E por mais que eu adore minhas lembranças, sou apaixonada pelo viver. É dele que lembro quando penso em você. Você me trouxe uma vida nova. Me abriu uma porta para o inesperado e isso me transformou, me redescobriu.

Você foi como a fase mais difícil daquele jogo de videogame, sabe? Junto de você, vieram coisas que eu nem imaginava que existiam, mas que estiveram sempre ali. E apesar de difícil, você foi a fase mais gostosa de passar. E eu queria poder voltar a fase anterior só pra ter o gostinho de passar de novo por você.

Metáforas à parte, você tirou meu sono, minha tranqüilidade, meu conforto, minha rotina. Graças a você, soube não ter nada disso. E digo: não sinto a menor falta de ter tudo isso o tempo todo.

Isso tudo em 3 meses. Você tem efeitos prolongados sobre mim. E eu não teria como saber isso antes, adivinhar tudo a tempo. Foi pagar pra ver. Ver pra crer.
E não lamento. Só queria poder, eventualmente, comemorar, brindar, agradecer, reviver.
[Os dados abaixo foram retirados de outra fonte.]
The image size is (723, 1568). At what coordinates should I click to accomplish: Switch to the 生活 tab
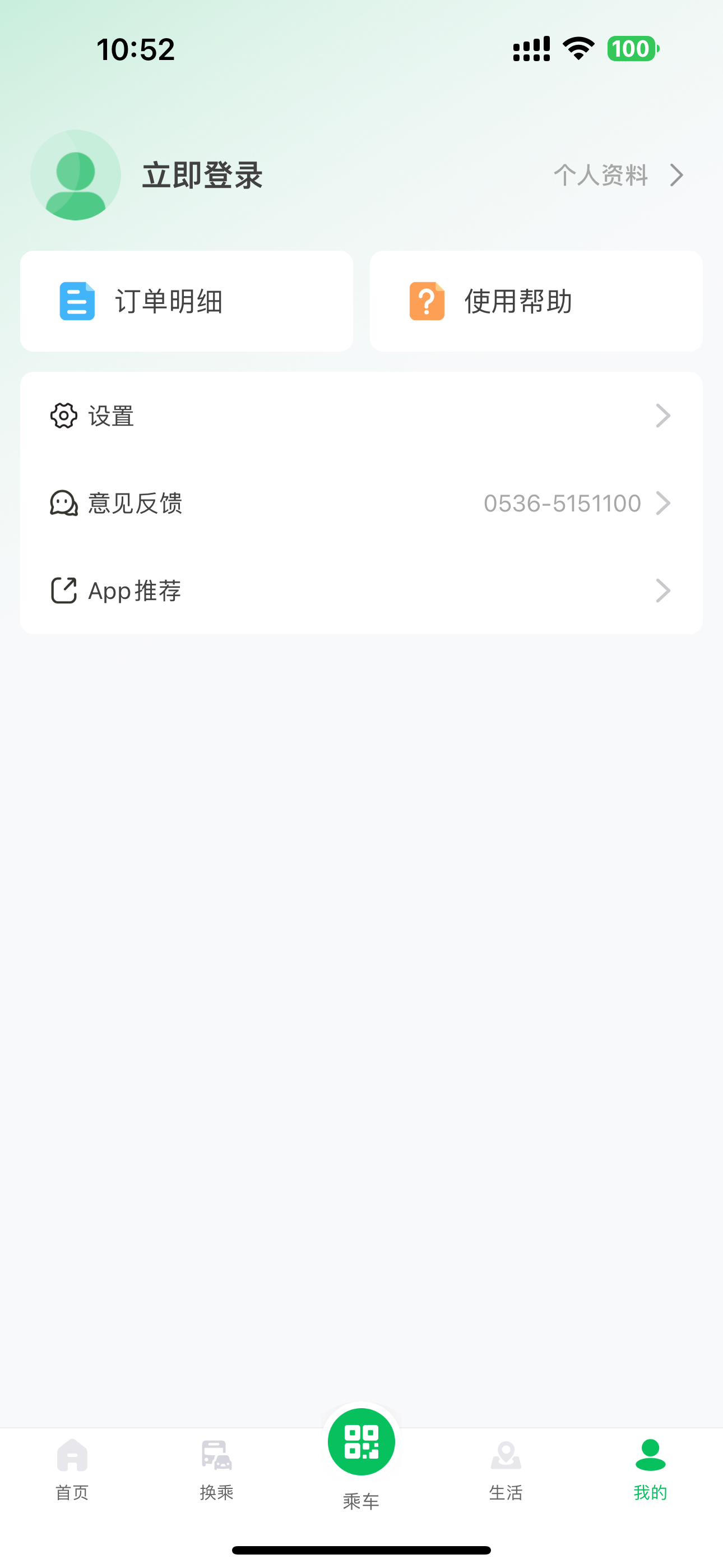tap(506, 1469)
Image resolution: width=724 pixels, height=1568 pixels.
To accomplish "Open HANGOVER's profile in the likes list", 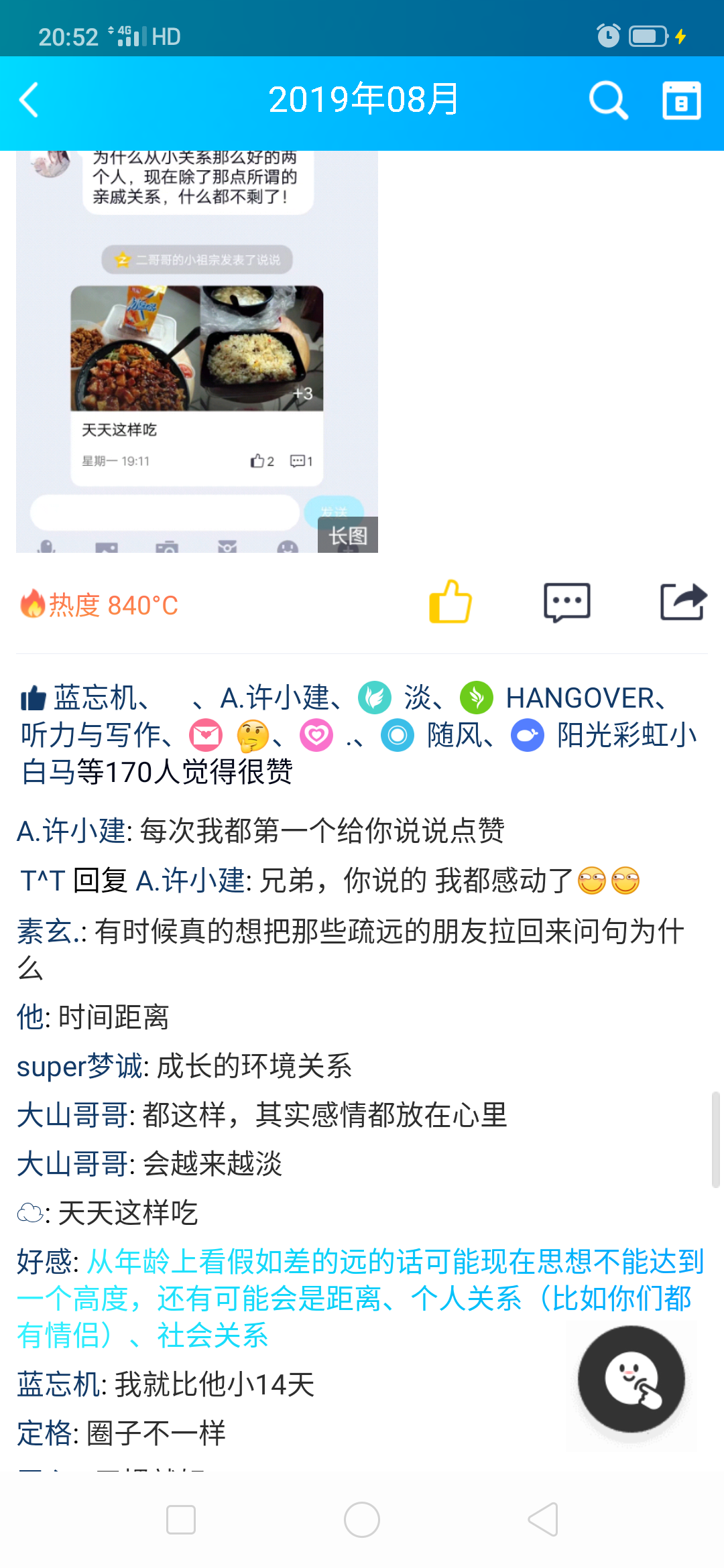I will pos(579,698).
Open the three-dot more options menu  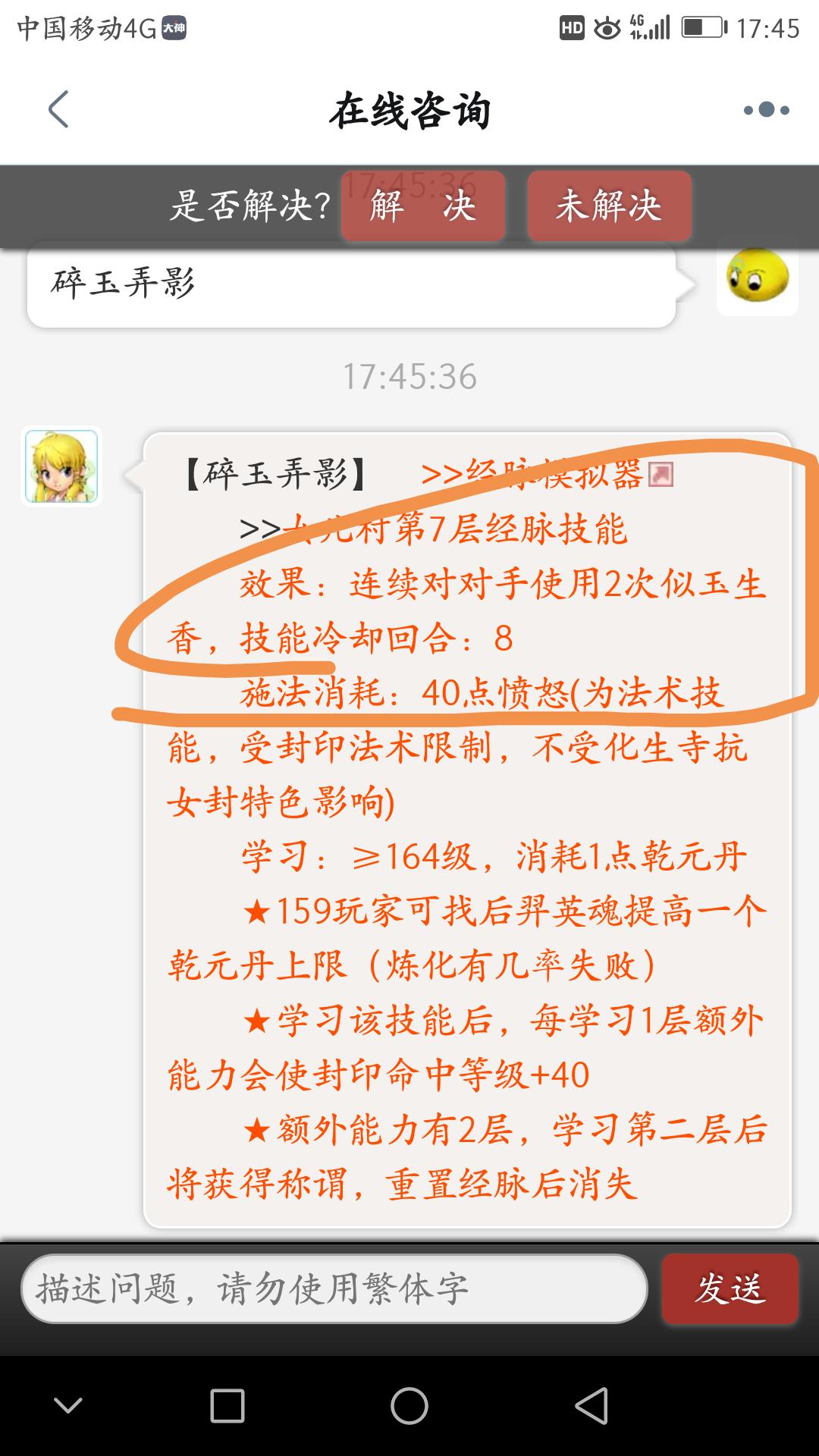[766, 110]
Mais do que impor, a vida sugere atitudes. Para alguém como eu, se abster não é uma opção. Posso perder, mas sei que tive de abrir mão, soltar a corda. Ou seja, tive que agir, mesmo que isso significasse não fazer nada.
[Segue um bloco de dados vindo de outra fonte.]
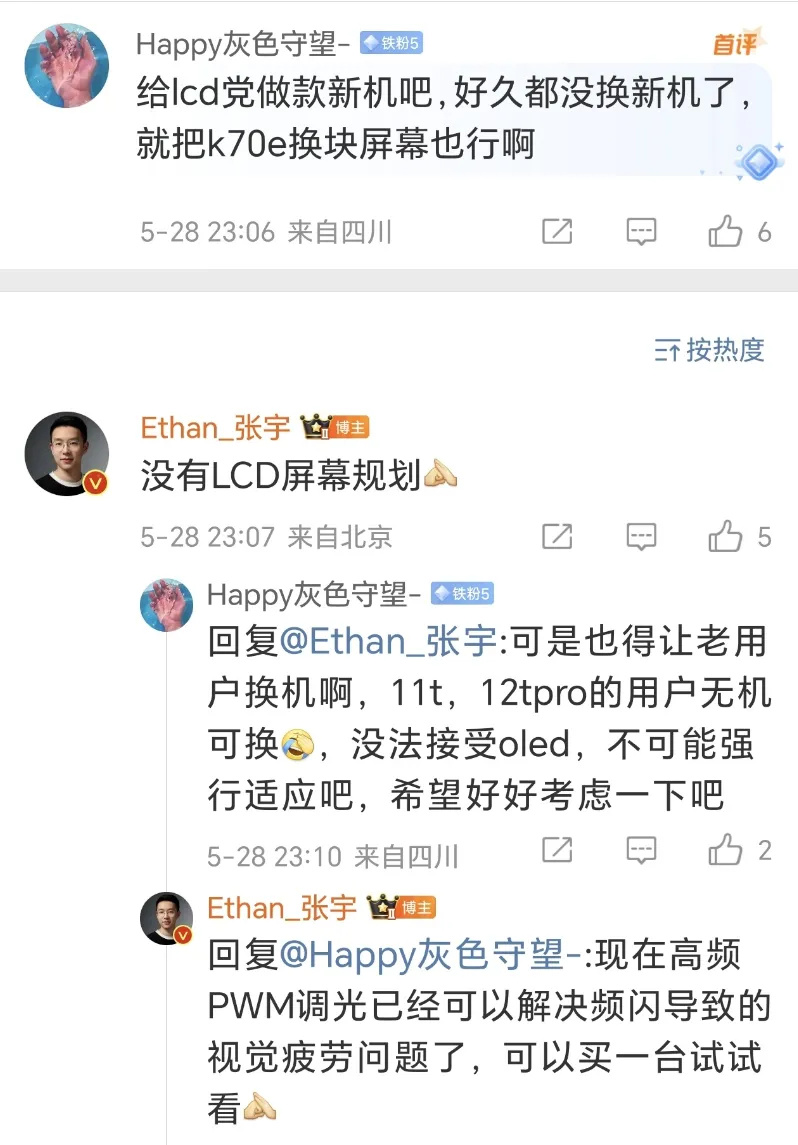
Task: Toggle the like on Happy灰色守望-'s 23:10 reply
Action: [729, 851]
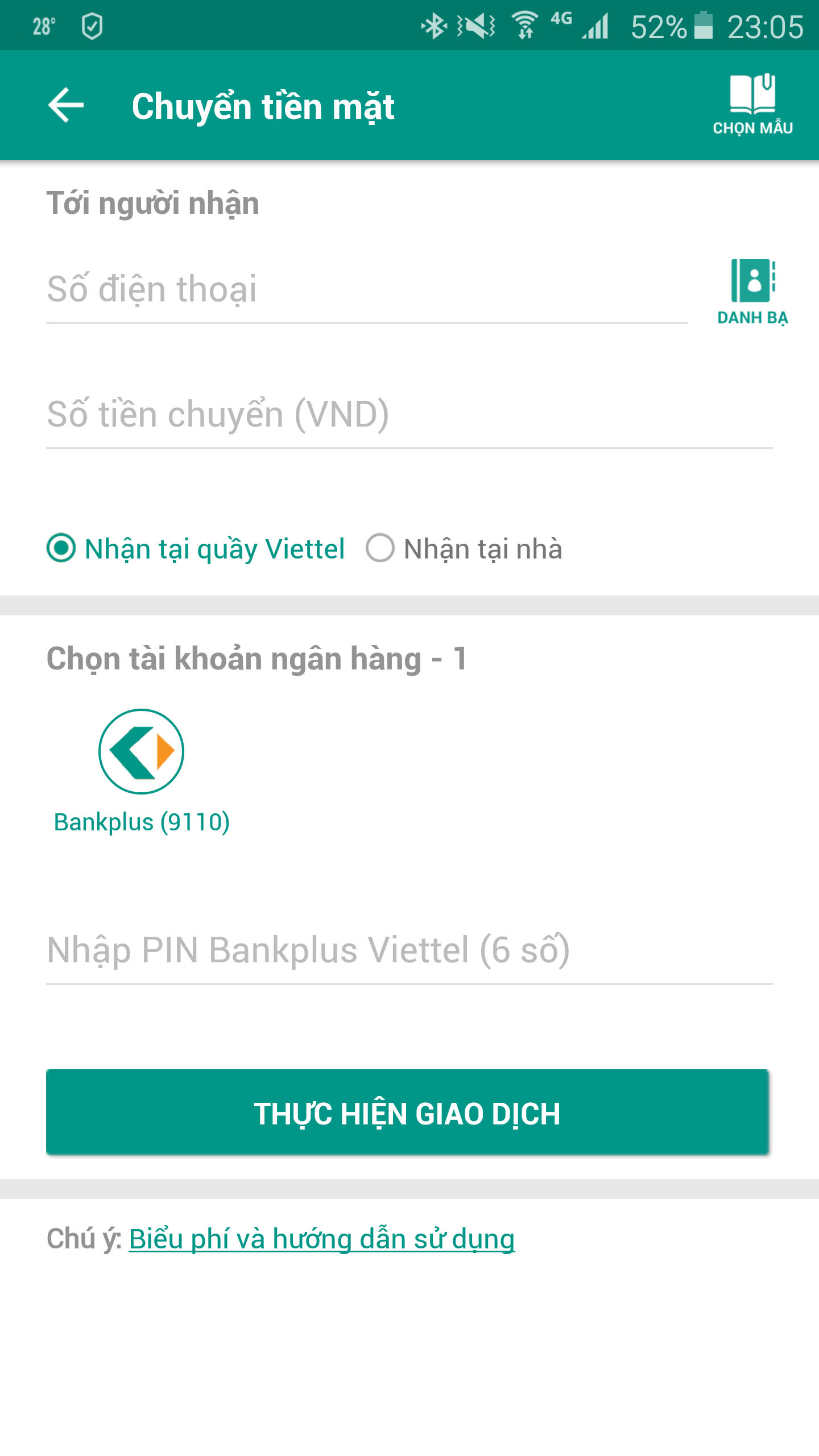Screen dimensions: 819x1456
Task: Select Nhận tại quầy Viettel option
Action: click(x=61, y=548)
Sempre digo que não gosto de esportes. Competir não é meu forte. Não compito mesmo. Não tiro braço de ferro entre meus sentimentos e minhas vontades. Aqui é tudo na base do diálogo, debate. Sou dona das palavras que falo, das atitudes que tomo, dos olhares que distribuo.
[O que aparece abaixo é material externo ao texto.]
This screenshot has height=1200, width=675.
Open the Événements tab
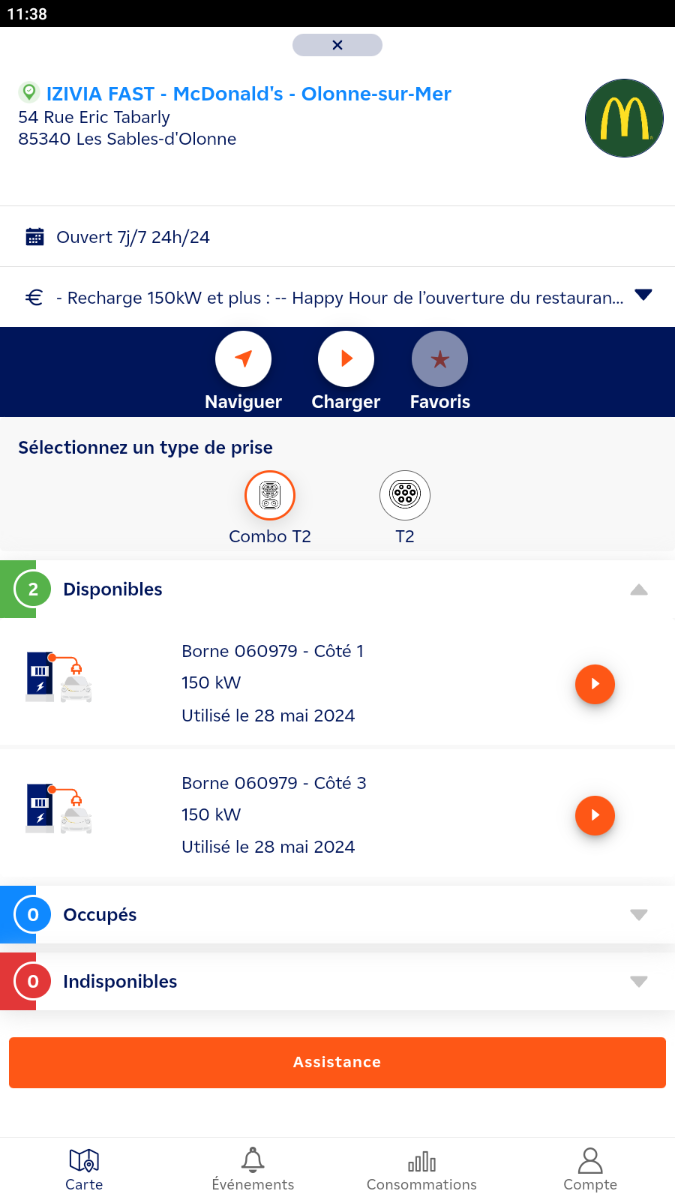click(253, 1169)
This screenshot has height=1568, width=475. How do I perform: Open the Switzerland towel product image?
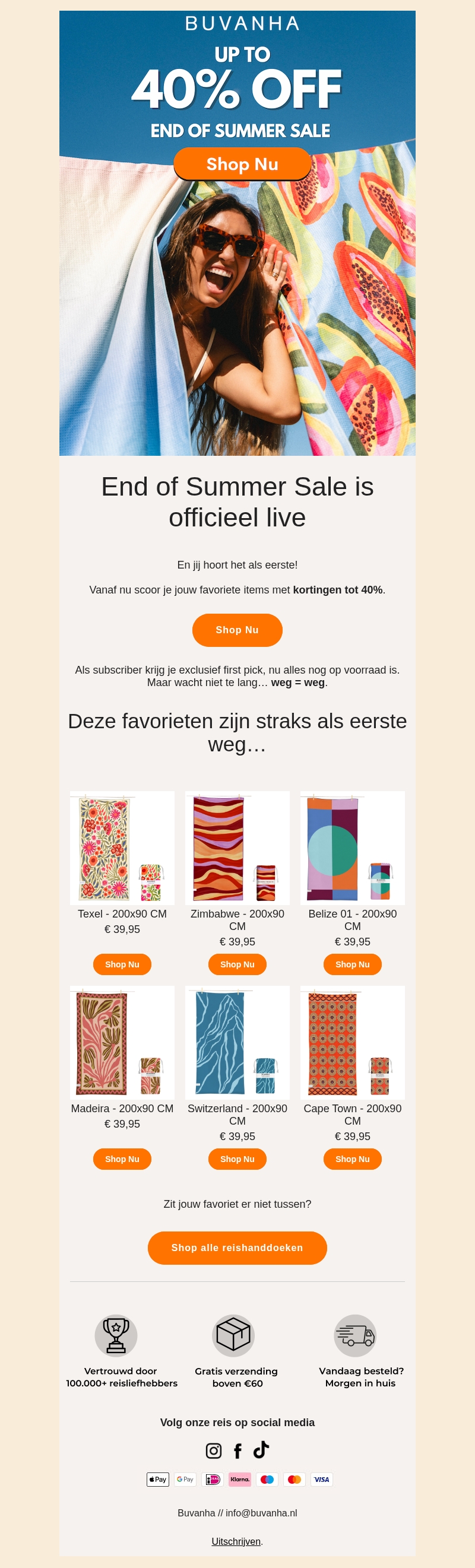click(x=237, y=1042)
Quando me dei pra você e te aceitei a mim, foi consciente. E é uma consciência que confesso: não foi suficiente. Precipitei por você, mas principalmente por mim. Choveu na minha horta logo depois de uma tempestade.

Cobri o circo. A lona era grande e pesada, mas cobri sozinha. E o que me parece agora é que esse circo volta à sua itinerância. Eventualmente passarei onde você está. Se quiser ver, é só entrar. Não cobro pelo ingresso, nem pela satisfação. O meu negócio é o espetáculo. E pra isso, platéia é necessária, a entrada é gratuita e a presença bem-vinda.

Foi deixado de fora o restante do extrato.